開業1年目は「ほとんど記憶がないくらい」、毎日が新しい経験の連続で大変だったそう。2年目となった現在、ようやく宿の経営がわかりはじめたと話してくれました。今後はどんな風にこの場所を育てていくのか?プライベートでは今年ご結婚、秋には出産も控える身となり、今までのようにひとりで何でもこなす方法では成り立たなくなるはず。「人に頼るのが苦手だったんですが、これからはそうも言っていられない。スタッフに安心して任せられるように体制を整えなくては」と、これからも試行錯誤の日々が続いていくようです。
新潟のあたらしい魅力をもっと広く伝え続けたい
以前働いていたゲストハウスのスタッフ時代、訪れたゲストと話していると「新潟へは行ったことがない」と言う人が多くて驚いたことも新潟に宿をつくるきっかけになりました。
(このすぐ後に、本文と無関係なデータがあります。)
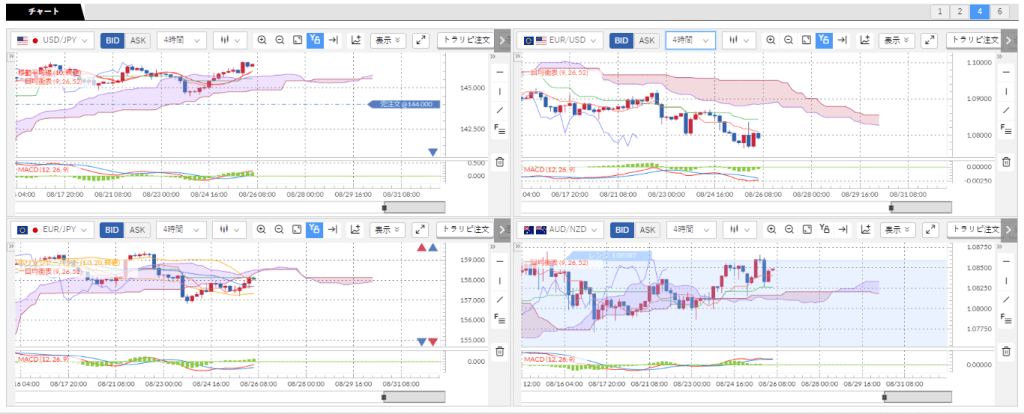
Task: Zoom out on the EUR/USD chart
Action: coord(790,40)
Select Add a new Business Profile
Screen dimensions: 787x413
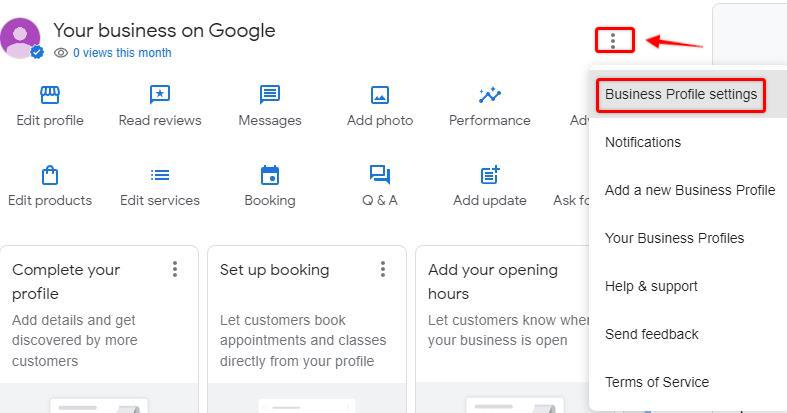[x=690, y=190]
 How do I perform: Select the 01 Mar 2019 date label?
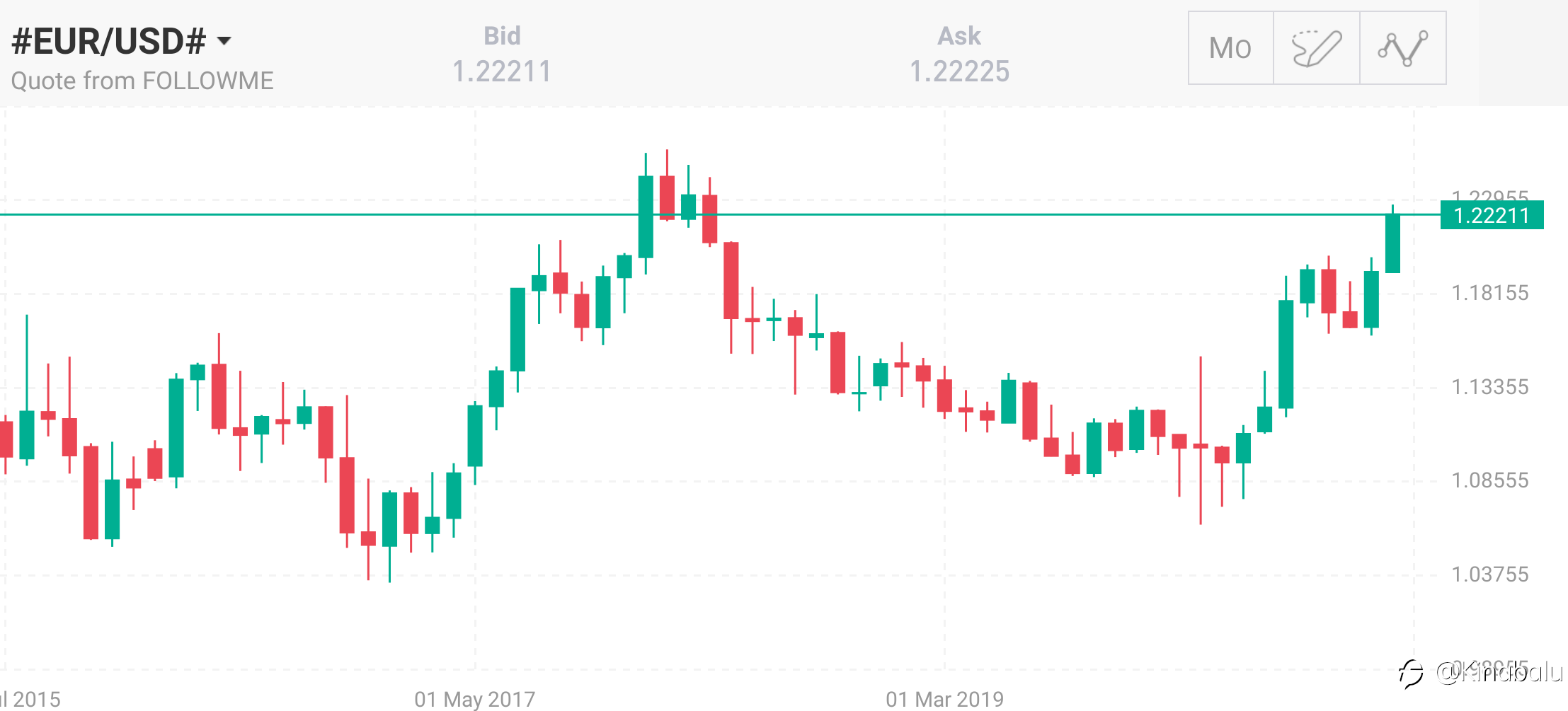(944, 699)
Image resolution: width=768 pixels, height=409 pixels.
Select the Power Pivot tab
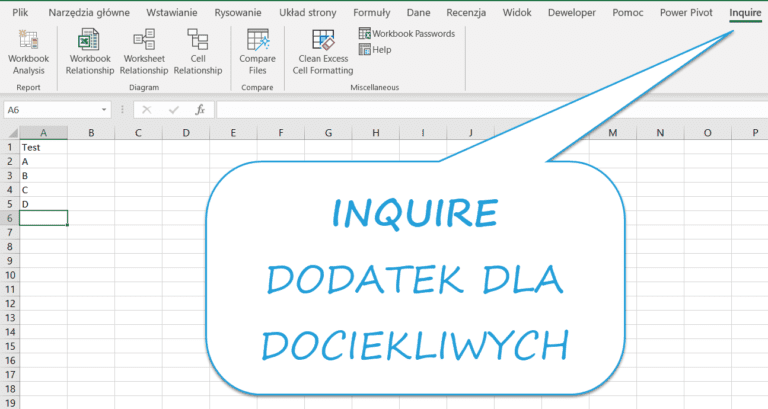[x=687, y=12]
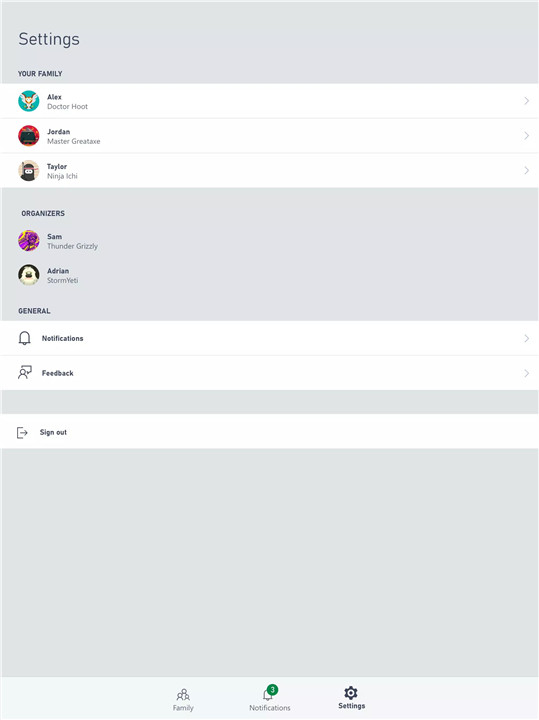The image size is (539, 720).
Task: Select Taylor's Ninja Ichi avatar
Action: tap(28, 171)
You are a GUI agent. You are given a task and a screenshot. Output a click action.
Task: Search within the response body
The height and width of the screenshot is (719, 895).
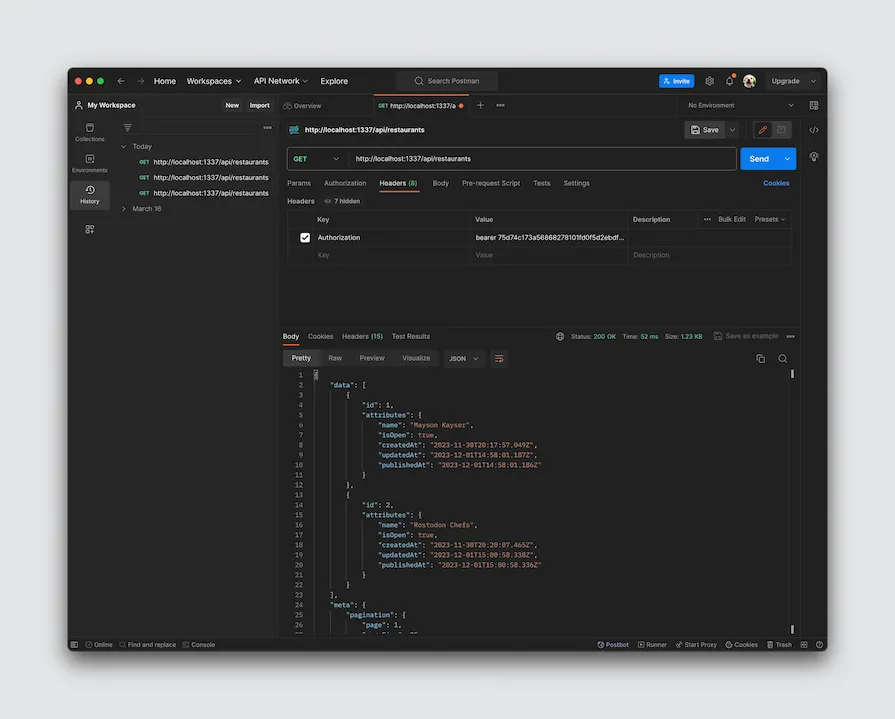click(781, 357)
東京近郊から2時間程度と近く、新潟県は日本一有名なお米の産地であり、美味しい日本酒でも知られているけれど、実際来たことがある人はそう多くないことを知り、「まだまだ県外の人に知られていない、観光として未開拓なところがたくさんあるから、そうした新潟の魅力をもっと発信したい」と感じていることも宿運営の大きなモチベーションになっています。
「なり」とは大工用語で自然ななりゆき、余白のこと。「その場にいる人、空気感で毎日違う表情を持つ宿にしたい」と、名前の通り、時代の流れにあわせて宿の形態やあり方も変化させることも厭わずこの場所を長く続けていきたいと考えています。
「なり」で情報を集めて、旅立っていける宿に、という意図通り、館内には沼垂の情報はもちろんのこと、新潟県内いたるところの情報誌やリーフレットなども揃っています。また、宿のスタッフやバーラウンジで出会った地元の人に新潟のオススメ情報を聞いてみると、自分では発掘できなかった新たなまちの魅力が見つかるかもしれません。ぜひあなたも新しい新潟の魅力をさがしに、ぜひ「なり」に泊まりにいってみてはいかがでしょうか。